AI in orthopedics holds lots of potential to break down silos in practices and health systems, Travis Doering, MD, said.
Dr. Doering, an orthopedic surgeon opening his own practice, is leveraging local AI over cloud-based tools. The hardware comes at an upfront cost but has advantages in dat security and lower constraints.
He discussed the way he thinks about expenses on an upcoming episode of “Becker’s Spine and Orthopedics Podcast.”
Note: This is an edited excerpt.
Question: How should practice leaders think about the costs of localizing AI tools? Is it similar to considering expensive robotic and navigation tools?

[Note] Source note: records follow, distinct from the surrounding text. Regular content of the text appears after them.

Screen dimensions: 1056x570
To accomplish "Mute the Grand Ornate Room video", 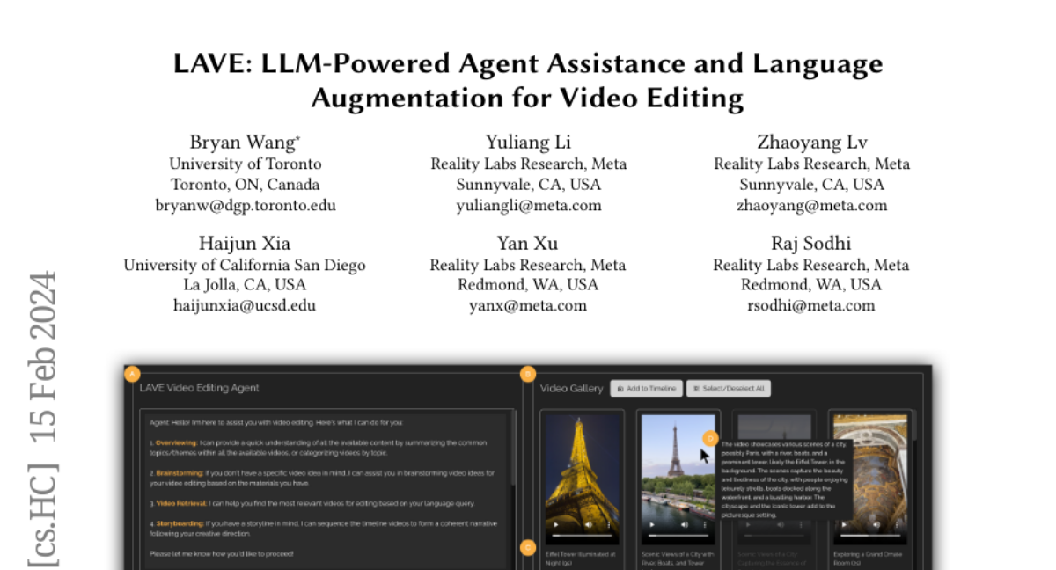I will coord(876,524).
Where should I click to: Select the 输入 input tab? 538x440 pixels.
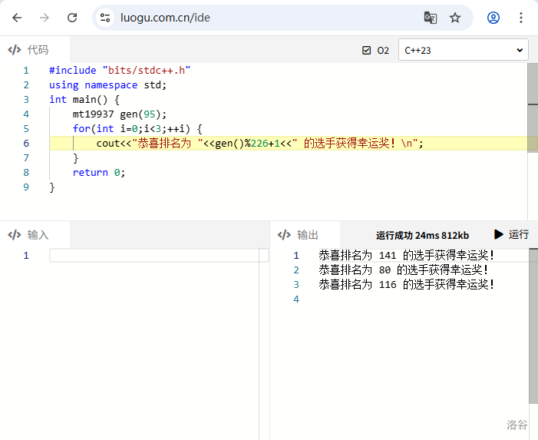coord(29,235)
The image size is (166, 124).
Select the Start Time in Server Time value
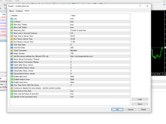(100, 36)
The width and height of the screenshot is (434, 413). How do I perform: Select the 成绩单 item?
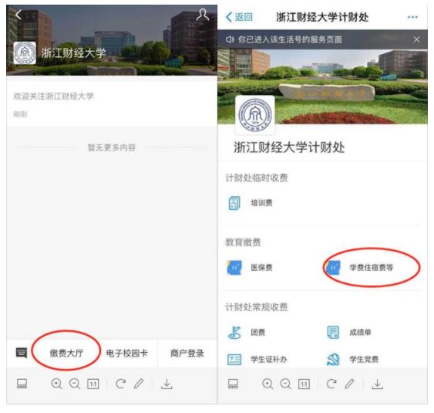click(x=349, y=332)
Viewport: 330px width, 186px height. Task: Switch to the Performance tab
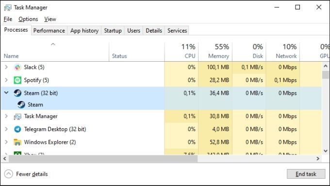pyautogui.click(x=49, y=31)
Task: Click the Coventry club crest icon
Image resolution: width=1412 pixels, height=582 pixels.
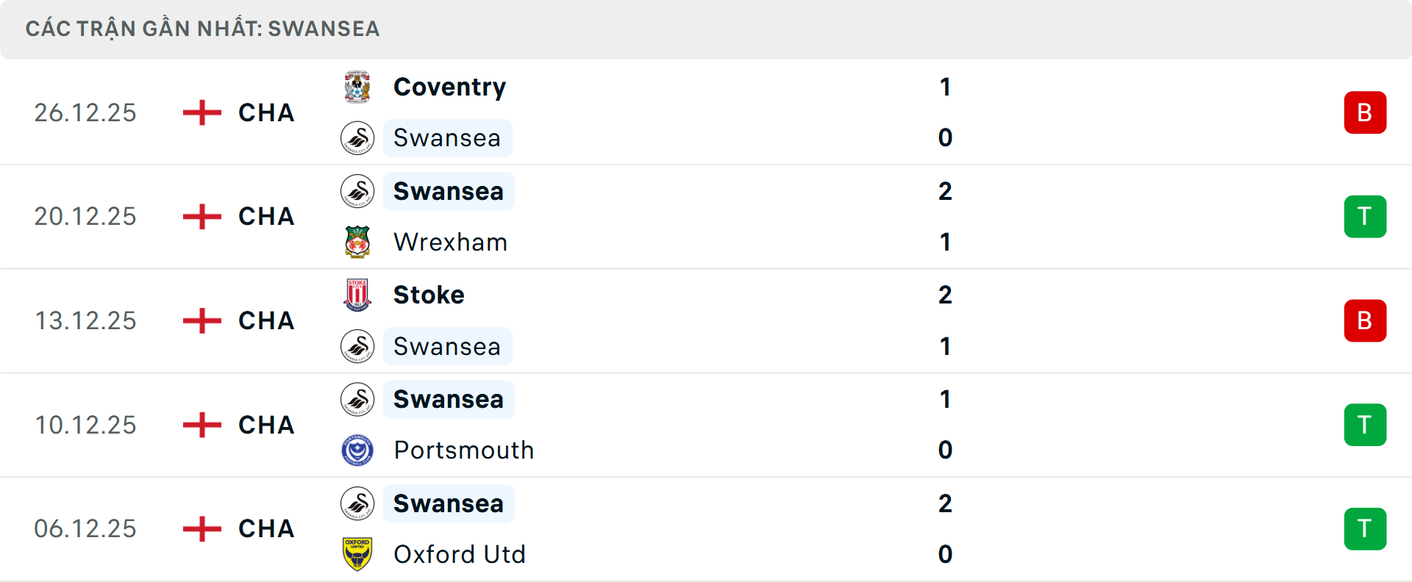Action: [357, 86]
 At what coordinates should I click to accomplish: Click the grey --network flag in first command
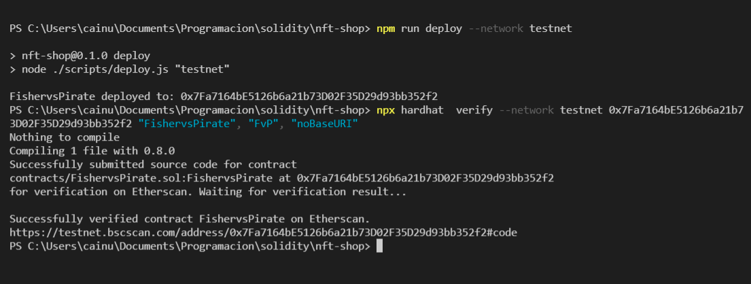495,29
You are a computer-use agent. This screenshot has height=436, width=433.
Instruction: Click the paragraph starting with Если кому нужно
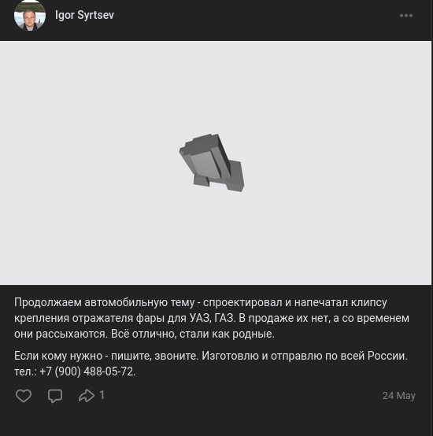[x=211, y=364]
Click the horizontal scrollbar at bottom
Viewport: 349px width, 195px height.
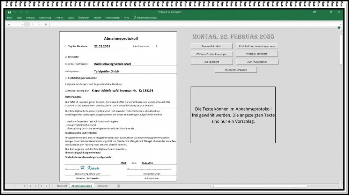click(272, 186)
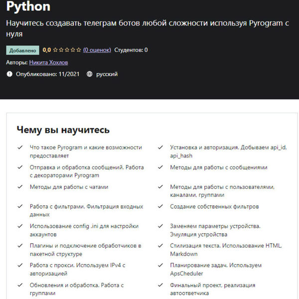Screen dimensions: 299x299
Task: Click the 'Опубликовано: 11/2021' text
Action: [x=48, y=74]
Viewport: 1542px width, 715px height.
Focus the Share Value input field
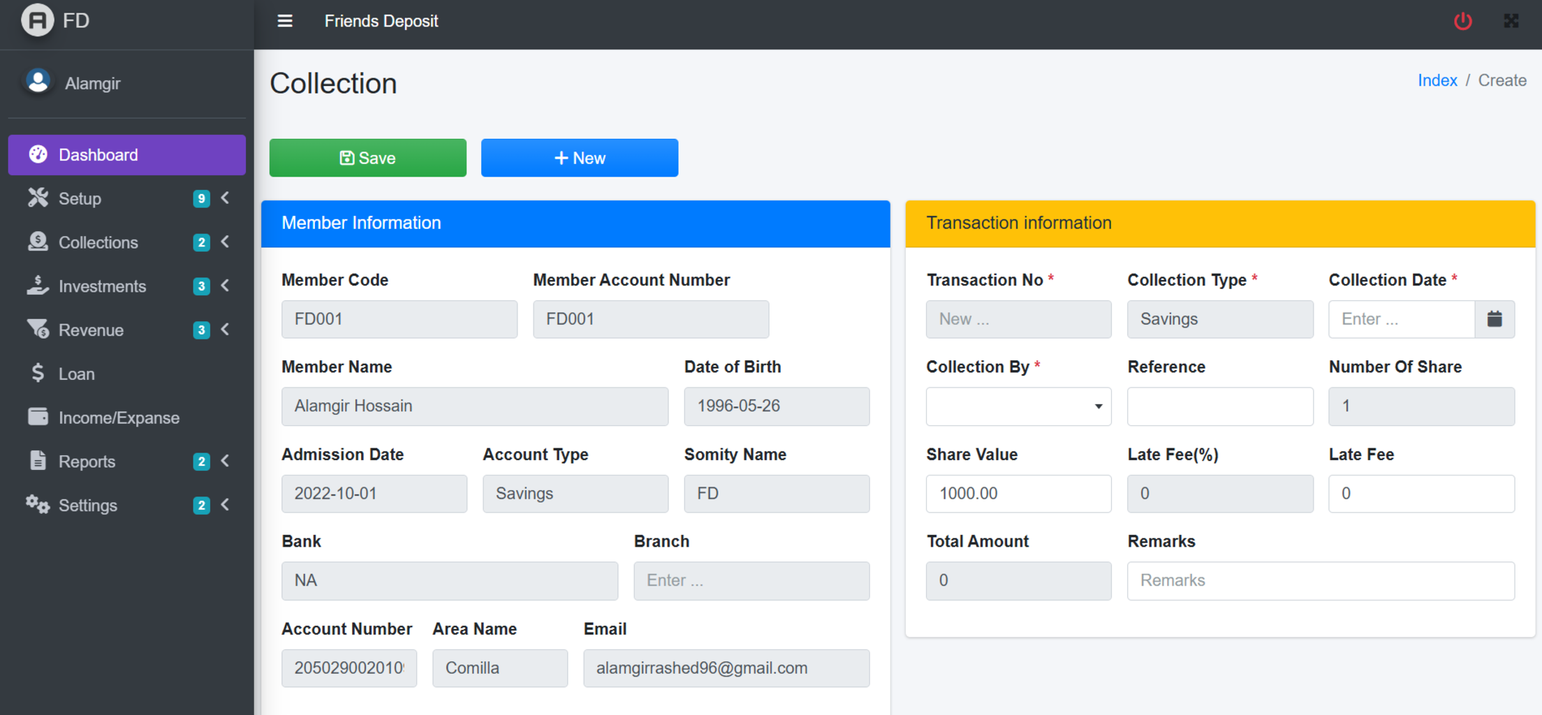[x=1018, y=494]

Dr. Travis Doering: There’s a few ways to look at it, and a few ways to model it because although hardware right now is expensive, if you’re comparing the output to a well-configured, well-out footed local AI solution, you should probably be comparing that to the salaries of the staff that they either are going to be augmenting or replacing. For example if you have an AI receptionist that is able to triage calls, put in medication refills, kind of doing all that stuff, such that you need one or two less MAs. There’s also the synergy that you get from being able to link different aspects of your practice, of your clinic or of your hospital together. Behind the scenes, now your front desk is talking to billing is talking to scheduling is talking to everybody. If a rejected claim comes in from an insurance company, AI automatically, behind the scenes, is able to process it and feed it into a self-learning, self-evolving claim submission tool. Nothing is nothing in medicine lives in a silo. Patients’ data has to go from department to department, and if you’re able to streamline and get rid of some of those silos then not only do I think that you should be evaluating AI on its per user cost but also some of the synergies that can allow your practice to just be that much more efficient.